The Compacts are built upon clear commitments that encompass increased budget allocations, innovative sources of financing, and comprehensive plans for the construction of vital water and sanitation infrastructure.
The press release extended to this outlet revealed that Malawi will use the support of US$145 million in funding received from the World Bank and that the Compact will provide a blueprint for rebuilding water and sanitation infrastructure and enhancing climate resiliency following the devastation from Cyclone Freddy.
Furthermore, South Sudan will exhaust its allocation of 56 million US dollars, equivalent to nearly 2% of the country’s GDP, to bolster the Compact strategies, which include empowering communities to end open defecation by 2030.
The joint statement explained that the compacts are part of the “Heads of State Initiatives” project, a groundbreaking effort aimed at advancing water and sanitation services worldwide.
This was jointly launched by the Government of the Netherlands, IRC WASH, the UN-hosted Sanitation and Water for All global partnership (SWA), and UNICEF.
The partners serving in an advisory capacity to the Compacts will also provide critical technical expertise and coordinated advocacy.
Partners in the recently announced pact are the International Rescue Committee (IRC) and the UN’s Children’s Education Fund (UNICEF); they commended the move by both countries.
Patrick Moriarty, Chief Executive Officer, International Rescue Committee (IRC) WASH, said, clean, safe drinking water and safely managed sanitation services aren’t just human rights; they are fundamental building blocks for human and economic development and resilience in the face of climate change.

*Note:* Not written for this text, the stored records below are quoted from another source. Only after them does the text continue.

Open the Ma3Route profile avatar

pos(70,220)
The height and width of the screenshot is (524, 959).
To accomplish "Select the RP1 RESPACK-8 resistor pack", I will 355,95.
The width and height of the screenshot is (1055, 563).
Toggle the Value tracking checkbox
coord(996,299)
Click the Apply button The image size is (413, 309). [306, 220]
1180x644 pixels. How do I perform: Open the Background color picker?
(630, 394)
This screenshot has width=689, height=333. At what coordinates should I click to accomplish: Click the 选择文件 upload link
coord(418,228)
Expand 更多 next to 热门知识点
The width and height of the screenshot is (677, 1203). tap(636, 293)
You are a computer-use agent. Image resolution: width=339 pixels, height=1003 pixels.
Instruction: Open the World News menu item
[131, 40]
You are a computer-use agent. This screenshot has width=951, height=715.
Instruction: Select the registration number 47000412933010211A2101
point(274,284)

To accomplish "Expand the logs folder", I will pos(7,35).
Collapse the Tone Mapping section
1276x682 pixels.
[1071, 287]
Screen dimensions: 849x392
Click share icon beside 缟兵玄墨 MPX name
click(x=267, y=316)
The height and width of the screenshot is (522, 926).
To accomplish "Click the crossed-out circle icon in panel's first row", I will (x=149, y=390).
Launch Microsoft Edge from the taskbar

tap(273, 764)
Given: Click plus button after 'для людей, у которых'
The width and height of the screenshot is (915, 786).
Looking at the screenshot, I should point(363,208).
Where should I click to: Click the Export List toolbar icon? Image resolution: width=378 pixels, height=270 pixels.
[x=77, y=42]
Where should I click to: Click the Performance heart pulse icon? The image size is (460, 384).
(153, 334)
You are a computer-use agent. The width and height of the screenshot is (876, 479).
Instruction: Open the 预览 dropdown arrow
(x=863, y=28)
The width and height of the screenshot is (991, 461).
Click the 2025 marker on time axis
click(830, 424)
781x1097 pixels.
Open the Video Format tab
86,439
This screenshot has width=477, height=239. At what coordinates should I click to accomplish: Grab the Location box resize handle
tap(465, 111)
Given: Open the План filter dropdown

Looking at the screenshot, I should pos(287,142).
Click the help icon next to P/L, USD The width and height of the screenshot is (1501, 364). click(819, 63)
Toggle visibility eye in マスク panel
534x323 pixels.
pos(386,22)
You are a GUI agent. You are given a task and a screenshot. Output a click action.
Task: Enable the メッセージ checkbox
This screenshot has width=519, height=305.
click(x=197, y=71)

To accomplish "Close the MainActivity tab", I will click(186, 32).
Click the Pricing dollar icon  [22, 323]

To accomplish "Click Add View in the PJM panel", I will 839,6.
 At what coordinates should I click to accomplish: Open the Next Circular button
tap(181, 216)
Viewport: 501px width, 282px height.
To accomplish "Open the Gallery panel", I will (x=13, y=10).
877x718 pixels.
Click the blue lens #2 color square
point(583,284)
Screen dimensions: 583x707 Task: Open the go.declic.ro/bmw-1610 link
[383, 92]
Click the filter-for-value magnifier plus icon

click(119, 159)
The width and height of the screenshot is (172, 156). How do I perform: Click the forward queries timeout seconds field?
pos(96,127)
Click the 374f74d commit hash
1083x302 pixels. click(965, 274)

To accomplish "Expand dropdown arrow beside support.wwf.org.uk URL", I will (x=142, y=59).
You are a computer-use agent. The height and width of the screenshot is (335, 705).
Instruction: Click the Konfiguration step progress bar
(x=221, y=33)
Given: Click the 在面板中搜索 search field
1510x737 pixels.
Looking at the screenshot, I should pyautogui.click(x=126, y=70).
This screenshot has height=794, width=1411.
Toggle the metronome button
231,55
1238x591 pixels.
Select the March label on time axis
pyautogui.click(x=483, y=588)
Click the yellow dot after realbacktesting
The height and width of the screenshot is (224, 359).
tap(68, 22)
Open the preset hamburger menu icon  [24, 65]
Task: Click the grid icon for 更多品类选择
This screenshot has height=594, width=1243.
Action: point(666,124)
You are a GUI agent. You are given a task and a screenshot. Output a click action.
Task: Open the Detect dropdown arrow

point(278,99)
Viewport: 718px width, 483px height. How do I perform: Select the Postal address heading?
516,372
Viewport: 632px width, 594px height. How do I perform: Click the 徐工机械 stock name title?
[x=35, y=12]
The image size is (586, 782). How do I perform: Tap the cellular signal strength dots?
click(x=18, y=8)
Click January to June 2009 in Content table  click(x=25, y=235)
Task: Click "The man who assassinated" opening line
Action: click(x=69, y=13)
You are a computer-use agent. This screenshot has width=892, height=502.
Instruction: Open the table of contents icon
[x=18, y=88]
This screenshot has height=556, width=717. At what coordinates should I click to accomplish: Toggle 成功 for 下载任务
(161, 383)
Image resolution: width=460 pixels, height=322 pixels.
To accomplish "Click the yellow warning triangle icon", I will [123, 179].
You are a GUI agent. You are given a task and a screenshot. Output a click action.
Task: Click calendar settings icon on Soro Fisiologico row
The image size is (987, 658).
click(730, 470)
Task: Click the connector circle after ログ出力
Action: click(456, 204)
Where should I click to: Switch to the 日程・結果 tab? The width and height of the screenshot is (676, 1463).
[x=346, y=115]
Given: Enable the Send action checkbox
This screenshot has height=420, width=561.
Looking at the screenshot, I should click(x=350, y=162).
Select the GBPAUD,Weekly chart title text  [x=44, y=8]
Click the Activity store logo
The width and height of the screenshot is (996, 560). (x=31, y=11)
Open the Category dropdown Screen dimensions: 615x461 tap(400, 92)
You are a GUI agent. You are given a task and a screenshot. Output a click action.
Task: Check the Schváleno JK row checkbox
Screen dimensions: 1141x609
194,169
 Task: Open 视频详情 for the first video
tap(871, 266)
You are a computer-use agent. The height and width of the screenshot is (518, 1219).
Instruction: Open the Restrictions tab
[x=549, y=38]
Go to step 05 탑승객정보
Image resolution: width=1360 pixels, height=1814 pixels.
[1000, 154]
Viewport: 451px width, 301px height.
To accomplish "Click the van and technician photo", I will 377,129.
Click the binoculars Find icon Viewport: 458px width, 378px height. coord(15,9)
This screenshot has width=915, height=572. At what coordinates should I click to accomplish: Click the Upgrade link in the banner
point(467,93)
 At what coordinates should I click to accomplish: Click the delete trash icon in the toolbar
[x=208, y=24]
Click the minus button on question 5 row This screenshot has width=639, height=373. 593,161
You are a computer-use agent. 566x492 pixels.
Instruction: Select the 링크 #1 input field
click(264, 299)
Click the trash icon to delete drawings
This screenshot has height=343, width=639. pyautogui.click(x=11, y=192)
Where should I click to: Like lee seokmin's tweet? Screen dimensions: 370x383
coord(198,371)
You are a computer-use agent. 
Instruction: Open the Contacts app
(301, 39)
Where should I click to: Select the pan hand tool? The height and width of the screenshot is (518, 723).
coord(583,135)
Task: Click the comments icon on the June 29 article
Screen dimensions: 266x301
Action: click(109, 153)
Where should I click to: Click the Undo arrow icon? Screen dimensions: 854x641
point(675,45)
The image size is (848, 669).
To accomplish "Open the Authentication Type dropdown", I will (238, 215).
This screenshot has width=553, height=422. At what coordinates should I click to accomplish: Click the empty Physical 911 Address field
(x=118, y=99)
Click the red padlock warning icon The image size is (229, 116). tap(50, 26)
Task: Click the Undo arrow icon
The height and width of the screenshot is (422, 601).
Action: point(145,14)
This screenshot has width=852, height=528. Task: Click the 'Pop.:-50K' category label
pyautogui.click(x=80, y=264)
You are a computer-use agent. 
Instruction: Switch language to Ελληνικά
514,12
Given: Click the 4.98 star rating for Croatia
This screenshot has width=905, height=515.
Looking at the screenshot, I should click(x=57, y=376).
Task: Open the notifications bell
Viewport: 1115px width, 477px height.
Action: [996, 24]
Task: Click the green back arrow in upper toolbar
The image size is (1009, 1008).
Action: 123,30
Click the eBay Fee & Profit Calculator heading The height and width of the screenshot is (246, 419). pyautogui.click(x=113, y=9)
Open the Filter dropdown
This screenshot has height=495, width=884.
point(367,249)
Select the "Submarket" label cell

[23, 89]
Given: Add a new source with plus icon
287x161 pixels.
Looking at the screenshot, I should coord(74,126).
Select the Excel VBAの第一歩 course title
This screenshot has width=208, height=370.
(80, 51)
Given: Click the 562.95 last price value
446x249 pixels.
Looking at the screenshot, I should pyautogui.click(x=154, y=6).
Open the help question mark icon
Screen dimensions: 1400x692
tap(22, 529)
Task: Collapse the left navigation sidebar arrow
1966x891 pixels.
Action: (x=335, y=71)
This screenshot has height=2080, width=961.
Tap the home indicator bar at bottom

“They are fundamental to any country’s development and need to be given the highest priority, championed by heads of state, and prioritized around the cabinet table,” Moriarty emphasized this in a statement.
Additionally, Nigeria announced its intention to serve as a Compact mentor, providing its expertise in engaging heads of state to ensure the prioritization of water and sanitation.
On her part, Catarina de Albuquerque, CEO of SWA, said, “To achieve water and sanitation for all by 2030, we’ll need a roughly six-fold increase in current rates of progress worldwide. However, we won’t get there without ambition, action, and accountability from presidents and prime ministers.”
She added that clean water and sanitation are fundamental human rights and essential for achieving secure, stable, and resilient futures for every country.
“These compacts demonstrate a collective commitment to transforming the lives of millions.” Catarina Continued.
Water stress due to climatic hazards such as extreme droughts and floods is affecting many countries, limiting their access to clean drinking water.